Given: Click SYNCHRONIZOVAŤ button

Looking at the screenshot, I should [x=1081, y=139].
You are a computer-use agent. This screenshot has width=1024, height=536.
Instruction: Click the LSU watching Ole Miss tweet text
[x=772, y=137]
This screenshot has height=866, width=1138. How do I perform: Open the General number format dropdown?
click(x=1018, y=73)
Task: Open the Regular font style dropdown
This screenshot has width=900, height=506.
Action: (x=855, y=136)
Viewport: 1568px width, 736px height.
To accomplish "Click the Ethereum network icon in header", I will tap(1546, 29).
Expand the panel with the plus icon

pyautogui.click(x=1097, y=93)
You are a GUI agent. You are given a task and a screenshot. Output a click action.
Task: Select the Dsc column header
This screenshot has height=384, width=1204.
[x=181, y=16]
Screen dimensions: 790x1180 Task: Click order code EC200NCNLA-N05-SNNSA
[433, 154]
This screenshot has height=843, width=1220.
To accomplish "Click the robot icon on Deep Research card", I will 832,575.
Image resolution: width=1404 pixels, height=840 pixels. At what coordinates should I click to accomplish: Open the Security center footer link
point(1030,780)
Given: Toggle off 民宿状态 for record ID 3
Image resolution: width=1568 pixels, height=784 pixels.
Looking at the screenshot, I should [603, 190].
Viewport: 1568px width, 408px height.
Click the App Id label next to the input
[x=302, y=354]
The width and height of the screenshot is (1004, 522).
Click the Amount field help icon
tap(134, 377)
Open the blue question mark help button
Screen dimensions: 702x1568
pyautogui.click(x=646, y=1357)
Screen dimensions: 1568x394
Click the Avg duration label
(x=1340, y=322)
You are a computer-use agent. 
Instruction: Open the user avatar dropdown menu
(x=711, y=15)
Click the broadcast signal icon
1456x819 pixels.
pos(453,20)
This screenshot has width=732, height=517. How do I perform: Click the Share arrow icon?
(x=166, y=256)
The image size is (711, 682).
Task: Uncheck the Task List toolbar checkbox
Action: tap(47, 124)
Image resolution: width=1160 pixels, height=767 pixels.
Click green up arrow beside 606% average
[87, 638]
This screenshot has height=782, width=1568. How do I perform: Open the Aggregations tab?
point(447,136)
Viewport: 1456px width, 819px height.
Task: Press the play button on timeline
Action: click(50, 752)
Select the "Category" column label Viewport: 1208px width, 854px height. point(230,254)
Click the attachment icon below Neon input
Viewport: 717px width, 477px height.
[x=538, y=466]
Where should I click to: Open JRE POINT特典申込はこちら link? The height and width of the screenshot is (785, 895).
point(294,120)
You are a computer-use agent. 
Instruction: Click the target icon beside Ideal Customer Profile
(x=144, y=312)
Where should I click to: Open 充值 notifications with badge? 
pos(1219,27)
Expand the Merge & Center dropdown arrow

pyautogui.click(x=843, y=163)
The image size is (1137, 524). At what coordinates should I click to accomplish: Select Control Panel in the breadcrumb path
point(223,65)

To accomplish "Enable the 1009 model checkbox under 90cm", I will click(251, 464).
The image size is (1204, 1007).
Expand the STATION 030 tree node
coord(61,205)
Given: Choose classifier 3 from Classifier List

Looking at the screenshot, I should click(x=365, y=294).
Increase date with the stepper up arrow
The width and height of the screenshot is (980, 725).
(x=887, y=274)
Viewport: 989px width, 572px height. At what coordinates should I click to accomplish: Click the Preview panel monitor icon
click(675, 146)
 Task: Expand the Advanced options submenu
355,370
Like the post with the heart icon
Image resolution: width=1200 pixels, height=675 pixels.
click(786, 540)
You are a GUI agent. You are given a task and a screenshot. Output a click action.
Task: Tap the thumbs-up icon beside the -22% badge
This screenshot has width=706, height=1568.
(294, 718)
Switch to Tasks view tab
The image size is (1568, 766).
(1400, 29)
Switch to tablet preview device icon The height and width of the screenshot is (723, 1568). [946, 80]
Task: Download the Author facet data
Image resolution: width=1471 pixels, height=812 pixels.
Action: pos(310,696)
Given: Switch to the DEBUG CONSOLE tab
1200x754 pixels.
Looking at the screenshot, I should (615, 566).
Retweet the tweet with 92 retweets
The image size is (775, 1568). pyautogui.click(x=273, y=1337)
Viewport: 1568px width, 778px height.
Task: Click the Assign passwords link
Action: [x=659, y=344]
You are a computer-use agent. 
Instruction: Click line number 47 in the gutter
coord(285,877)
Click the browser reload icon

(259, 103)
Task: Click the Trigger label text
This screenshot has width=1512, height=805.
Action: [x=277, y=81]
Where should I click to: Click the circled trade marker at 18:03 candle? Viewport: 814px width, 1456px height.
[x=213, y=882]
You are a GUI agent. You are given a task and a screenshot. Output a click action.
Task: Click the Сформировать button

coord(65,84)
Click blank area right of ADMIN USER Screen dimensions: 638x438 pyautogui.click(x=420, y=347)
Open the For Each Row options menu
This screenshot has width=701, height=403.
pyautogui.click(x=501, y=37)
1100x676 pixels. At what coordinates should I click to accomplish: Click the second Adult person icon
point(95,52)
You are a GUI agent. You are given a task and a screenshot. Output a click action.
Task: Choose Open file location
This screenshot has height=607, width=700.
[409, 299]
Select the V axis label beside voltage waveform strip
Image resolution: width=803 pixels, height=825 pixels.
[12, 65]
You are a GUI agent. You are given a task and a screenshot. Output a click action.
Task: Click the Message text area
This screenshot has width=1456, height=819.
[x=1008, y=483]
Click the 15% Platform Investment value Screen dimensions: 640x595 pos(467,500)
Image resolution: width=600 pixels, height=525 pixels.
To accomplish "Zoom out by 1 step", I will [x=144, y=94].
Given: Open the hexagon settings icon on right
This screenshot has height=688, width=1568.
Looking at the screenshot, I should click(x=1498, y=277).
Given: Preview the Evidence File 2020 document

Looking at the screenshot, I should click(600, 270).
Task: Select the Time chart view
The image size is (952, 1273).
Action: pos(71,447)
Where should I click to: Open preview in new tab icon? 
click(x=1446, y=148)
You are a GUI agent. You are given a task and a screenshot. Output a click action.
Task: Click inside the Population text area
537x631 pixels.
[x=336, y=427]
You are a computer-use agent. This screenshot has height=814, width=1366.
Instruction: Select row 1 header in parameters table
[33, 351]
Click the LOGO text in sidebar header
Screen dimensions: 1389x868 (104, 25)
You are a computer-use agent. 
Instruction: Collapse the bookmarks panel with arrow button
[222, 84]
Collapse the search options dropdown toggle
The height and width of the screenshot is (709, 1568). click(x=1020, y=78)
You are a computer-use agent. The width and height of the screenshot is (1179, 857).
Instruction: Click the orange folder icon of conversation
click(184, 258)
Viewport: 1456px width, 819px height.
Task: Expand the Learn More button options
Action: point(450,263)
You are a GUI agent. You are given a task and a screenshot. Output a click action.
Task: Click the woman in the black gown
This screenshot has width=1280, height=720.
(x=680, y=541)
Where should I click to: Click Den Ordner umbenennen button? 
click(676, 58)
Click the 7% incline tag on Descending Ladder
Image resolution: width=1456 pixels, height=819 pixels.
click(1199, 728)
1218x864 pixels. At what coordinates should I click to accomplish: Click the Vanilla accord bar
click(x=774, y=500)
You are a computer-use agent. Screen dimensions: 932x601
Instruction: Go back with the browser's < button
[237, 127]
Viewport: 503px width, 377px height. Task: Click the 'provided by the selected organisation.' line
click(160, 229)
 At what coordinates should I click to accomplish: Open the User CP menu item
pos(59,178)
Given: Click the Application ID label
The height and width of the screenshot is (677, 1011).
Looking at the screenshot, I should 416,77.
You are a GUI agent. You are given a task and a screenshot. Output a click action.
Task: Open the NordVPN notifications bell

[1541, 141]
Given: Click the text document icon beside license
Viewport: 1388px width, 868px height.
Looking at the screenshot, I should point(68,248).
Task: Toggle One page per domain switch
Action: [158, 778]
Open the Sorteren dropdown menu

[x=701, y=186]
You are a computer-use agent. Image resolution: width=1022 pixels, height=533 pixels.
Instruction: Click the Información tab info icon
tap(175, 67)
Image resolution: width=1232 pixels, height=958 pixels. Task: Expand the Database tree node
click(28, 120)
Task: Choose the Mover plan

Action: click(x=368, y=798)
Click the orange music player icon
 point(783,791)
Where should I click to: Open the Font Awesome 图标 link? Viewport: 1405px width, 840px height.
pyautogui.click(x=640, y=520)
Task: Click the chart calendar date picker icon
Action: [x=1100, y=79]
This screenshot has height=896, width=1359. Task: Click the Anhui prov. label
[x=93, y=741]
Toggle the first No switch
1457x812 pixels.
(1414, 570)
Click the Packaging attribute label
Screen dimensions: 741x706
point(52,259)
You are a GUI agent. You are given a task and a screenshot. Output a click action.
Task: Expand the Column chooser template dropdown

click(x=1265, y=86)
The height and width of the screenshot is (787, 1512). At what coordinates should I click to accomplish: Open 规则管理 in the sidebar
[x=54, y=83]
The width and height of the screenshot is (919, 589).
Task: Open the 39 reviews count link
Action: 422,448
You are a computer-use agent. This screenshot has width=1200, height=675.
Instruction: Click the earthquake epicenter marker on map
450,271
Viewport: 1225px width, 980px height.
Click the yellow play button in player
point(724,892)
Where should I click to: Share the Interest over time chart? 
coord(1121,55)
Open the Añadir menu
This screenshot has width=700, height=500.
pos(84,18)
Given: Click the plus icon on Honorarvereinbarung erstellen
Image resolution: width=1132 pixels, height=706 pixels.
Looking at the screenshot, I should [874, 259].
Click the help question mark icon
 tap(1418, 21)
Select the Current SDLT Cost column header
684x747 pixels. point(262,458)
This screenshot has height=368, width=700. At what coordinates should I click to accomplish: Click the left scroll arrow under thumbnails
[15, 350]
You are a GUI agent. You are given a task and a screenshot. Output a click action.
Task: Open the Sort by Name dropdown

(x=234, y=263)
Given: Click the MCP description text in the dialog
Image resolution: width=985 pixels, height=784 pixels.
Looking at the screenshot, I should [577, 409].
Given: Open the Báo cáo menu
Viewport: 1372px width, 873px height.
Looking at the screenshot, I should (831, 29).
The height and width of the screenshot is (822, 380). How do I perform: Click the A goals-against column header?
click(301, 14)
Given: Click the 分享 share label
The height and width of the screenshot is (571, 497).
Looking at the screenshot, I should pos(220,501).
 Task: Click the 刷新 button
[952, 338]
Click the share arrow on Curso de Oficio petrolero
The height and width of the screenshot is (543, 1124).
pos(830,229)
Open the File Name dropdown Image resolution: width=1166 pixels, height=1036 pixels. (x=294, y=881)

───

### [GIVEN TASK]
Format the lines of the material above, from the line with "Given: Click the text" to the line with "click(28, 120)", as a JSON list of strings, one string per line, omitting blank lines.

### [WRITTEN RESPONSE]
[
  "Given: Click the text document icon beside license",
  "Viewport: 1388px width, 868px height.",
  "Looking at the screenshot, I should point(68,248).",
  "Task: Toggle One page per domain switch",
  "Action: [158, 778]",
  "Open the Sorteren dropdown menu",
  "[x=701, y=186]",
  "You are a computer-use agent. Image resolution: width=1022 pixels, height=533 pixels.",
  "Instruction: Click the Información tab info icon",
  "tap(175, 67)",
  "Image resolution: width=1232 pixels, height=958 pixels. Task: Expand the Database tree node",
  "click(28, 120)"
]